= Ejercicio =
Reescribe la parte del fragmento que empieza con las palabras "Era un 2 de" y termina con "apagar el fuego.", cambiando "Michael" por "Mike".

= Fragmento de la página =

——————

Era un 2 de agosto de 2015 en Ohio, EEUU. Una voz entrecortada y nerviosa se escucha en una llamada a la policía. “¡Un hombre acaba de prender fuego a una mujer! ¡Por favor, rápido que se muere!”.
Judy era una joven madre de dos niñas que vivía con su novio, Michael. Un día ambos discutieron cerca de una gasolinera. De pronto el hombre desapareció y regresó en unos minutos. “Michael corrió a mi y comenzó a tirarme gasolina. Mi ropa y cuerpo quedaron empapados” contó Judy más tarde. “Mira lo que te hago ¿Te gusta?”.
Michael encendió un mechero y se lo arrojó a Judy. Hubo un segundo de silencio y después gritos. “El gesto en su cara era puro mal” contaría más tarde. Las llamas devoraron su cuerpo en cuestión de segundos. Michael aparentó que ayudaba, intentando apagar el fuego.
El hospital se convirtió en el nuevo hogar de Judy. Pasó 7 meses en coma. Otros tantos entre quirófanos, tubos y máquinas. Sufrió 60 cirugías, injertos, curas dolorosas hasta el límite. Perdió las orejas, parte de los dedos, casi toda la voz. Su madre lo describió sin adornos: “No parecía una persona; solo se veía que estaba viva”. Aun así Judy se aferró a algo más fuerte que la morfina: sus hijas y la idea de justicia: “Yo tengo cadena perpetua y él no”.
Morir por quemaduras es un proceso cruel. El cuerpo pierde su piel, y con ella se va todo: líquidos, defensas, fuerzas. Llegan infecciones, fallos de órganos, una cadena de dolores que no acaban nunca. Los médicos suelen decir que cada diminuto punto de piel quemada equivale a un día en el hospital. Judy tenía más del 90 por ciento. “Es como mil agujas calientes clavándose al mismo tiempo” llegó a describir.

——————

= Datos de origen =
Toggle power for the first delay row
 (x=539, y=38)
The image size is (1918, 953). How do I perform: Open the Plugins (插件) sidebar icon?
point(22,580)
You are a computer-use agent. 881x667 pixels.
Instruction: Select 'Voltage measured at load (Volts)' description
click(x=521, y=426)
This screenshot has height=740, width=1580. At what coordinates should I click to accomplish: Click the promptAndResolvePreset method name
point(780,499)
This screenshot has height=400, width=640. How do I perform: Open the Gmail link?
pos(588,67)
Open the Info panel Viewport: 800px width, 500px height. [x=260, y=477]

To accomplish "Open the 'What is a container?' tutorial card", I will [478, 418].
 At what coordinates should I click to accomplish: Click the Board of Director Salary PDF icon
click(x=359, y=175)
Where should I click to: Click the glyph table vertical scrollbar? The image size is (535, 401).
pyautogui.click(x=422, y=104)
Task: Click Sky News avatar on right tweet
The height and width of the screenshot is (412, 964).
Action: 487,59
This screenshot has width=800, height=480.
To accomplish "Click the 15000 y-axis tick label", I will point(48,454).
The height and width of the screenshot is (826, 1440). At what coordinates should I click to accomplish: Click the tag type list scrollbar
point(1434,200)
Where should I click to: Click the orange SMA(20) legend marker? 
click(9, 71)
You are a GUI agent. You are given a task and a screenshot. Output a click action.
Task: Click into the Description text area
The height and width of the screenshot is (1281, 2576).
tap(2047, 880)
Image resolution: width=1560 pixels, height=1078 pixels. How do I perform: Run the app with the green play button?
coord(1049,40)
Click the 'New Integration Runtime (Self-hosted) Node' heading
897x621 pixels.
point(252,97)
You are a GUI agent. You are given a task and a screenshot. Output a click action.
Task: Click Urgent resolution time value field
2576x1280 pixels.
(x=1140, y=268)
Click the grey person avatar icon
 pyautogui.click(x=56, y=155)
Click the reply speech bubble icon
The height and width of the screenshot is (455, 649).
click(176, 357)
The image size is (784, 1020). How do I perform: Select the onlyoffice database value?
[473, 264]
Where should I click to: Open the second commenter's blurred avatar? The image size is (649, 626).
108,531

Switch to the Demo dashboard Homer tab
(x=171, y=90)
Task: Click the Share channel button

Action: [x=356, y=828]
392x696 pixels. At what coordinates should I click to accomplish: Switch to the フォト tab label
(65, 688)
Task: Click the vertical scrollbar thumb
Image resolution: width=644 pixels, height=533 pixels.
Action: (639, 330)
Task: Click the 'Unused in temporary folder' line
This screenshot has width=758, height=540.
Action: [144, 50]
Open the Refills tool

——————

= Resultado esperado =
Era un 2 de agosto de 2015 en Ohio, EEUU. Una voz entrecortada y nerviosa se escucha en una llamada a la policía. “¡Un hombre acaba de prender fuego a una mujer! ¡Por favor, rápido que se muere!”.
Judy era una joven madre de dos niñas que vivía con su novio, Mike. Un día ambos discutieron cerca de una gasolinera. De pronto el hombre desapareció y regresó en unos minutos. “Mike corrió a mi y comenzó a tirarme gasolina. Mi ropa y cuerpo quedaron empapados” contó Judy más tarde. “Mira lo que te hago ¿Te gusta?”.
Mike encendió un mechero y se lo arrojó a Judy. Hubo un segundo de silencio y después gritos. “El gesto en su cara era puro mal” contaría más tarde. Las llamas devoraron su cuerpo en cuestión de segundos. Mike aparentó que ayudaba, intentando apagar el fuego.